A Danish study from 2019 reported that children who grow up in greener surroundings are less likely to develop a mental disorder later in life. Another study suggests that spending around 20 minutes in an urban park enhances people’s sense of happiness — whether or not they are exercising while in the park.
A systematic review and meta-analysis of 143 previous studies conducted in 20 countries showed that living near nature reduces the risk of type II diabetes, heart disease, preterm birth and premature death.
Parks placement throughout the city also affects the wealth gap, specifically the gap between Black and white homeownership and income. Because of the racial covenants, the investments in urban nature only benefitted white homeowners.
“If we think about home ownership as one of the primary vehicles to building wealth over time, we can see that the investment of these green amenities is actively contributing to the racial wealth gap when it’s co-located with these covenants,” Ramer said.
What’s being done to correct the past?
The Minneapolis Parks and Recreation Board is aware of the inequities within its system.
“We recognize that there are connections between redlining, racial covenants and park development,” said Jennifer Ringold, the deputy superintendent of the park board.
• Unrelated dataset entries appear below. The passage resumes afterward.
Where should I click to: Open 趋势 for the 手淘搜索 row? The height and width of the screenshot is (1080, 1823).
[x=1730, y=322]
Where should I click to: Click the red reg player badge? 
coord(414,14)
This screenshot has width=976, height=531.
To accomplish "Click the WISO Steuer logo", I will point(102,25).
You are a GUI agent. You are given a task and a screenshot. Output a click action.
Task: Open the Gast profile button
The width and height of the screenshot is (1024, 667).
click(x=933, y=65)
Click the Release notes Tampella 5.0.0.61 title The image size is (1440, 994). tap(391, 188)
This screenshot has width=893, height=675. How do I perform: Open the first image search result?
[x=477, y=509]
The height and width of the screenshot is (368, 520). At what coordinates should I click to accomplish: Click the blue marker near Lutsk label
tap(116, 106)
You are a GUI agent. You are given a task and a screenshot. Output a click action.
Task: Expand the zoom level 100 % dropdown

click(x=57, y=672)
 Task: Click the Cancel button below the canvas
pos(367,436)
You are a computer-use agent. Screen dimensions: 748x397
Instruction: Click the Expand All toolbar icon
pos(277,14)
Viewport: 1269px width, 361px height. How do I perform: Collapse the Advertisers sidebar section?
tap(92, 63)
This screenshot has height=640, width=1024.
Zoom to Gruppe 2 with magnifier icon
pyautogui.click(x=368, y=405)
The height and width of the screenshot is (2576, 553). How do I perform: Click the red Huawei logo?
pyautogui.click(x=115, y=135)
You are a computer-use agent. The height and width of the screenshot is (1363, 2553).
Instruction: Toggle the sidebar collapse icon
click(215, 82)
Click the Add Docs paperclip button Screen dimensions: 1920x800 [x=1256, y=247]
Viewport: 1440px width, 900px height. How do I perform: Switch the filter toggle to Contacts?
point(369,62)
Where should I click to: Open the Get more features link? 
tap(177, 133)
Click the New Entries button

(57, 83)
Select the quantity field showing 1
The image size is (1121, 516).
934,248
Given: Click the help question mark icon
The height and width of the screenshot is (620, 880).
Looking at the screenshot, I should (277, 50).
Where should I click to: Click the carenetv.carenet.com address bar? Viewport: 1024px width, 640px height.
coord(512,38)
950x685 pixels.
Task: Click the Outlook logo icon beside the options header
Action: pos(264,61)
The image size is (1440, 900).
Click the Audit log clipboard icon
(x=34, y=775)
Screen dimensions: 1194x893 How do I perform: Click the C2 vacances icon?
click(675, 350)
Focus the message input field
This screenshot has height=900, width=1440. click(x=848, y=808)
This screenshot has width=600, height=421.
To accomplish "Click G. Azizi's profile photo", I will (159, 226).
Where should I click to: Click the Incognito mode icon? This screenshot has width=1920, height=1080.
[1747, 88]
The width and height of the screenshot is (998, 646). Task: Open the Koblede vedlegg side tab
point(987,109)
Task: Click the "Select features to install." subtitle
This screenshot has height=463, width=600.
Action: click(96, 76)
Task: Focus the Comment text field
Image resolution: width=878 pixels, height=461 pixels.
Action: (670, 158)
In 2016, the Minneapolis City Council and park board approved a significant cash appropriation for parks. The 20-Year Neighborhood Park Plan established funding to come into parks for 20 years – with an equity element.
“(We were) wanting to make sure that we were prioritizing parks that had been underinvested in as we started this new program,” Ringold said.
The system uses a point scale to determine which park will be the first in line for funding, using factors like crime and safety, poverty levels, population size of youth and the current conditions of the park.
The 20-Year Neighborhood Park Plan increased the park board’s existing capital improvement program budget by around $10 million, Ringold said. The board’s more recent Racial Equity Action Plan lays out goals for 2023-26, and several items aim to find out what’s behind inequities within the park system.
“I would love to say, and I think any local government would love to say, that they’ve already been able to identify and point to everything that leads to inequity within their system. But those are things we continue to uncover and explore as we get more sophisticated in understanding how different systems result in inequities,” Ringold said.
For example, the board will look into the Elwell Law, which was an acquisition and development practice from 1911 to the early 1960s. Ringold said the law resulted in properties closer to the parks having higher assessment values.
“That’s in part where the most recent paper from the U of M is of interest to us as well because it really speaks to whether or not there were specific development models, whether it be assessments that would’ve been approved by neighbors in terms of whether or not an improvement happened in a park or relationships between developers and donations of parks,” she said. “These are things that we are curious about and wanting to understand so we don’t replicate them in the future.”
The board is hoping to find out which parks used the law for acquisition and what disparities it led to. It will also look if there were parts of the city where it was used more and if that resulted in inequalities in the level of assets.
While the researchers are happy with the park board’s 20-year Neighborhood Park Plan and its equity emphasis, they believe it’s not enough on its own. Many community members worry that as the park board starts to make these investments in new green spaces, rising property values may force people out of those areas and it may become gentrified.
“The park board is taking steps in the right direction, but their power to address it is limited if those in new investments can’t be coupled with affordable housing policy,” Ramer said.
“It has to be combined with affordable housing policy so that the people in those neighborhoods aren’t displaced and are able to use the amenities that are being invested in,” Walker added.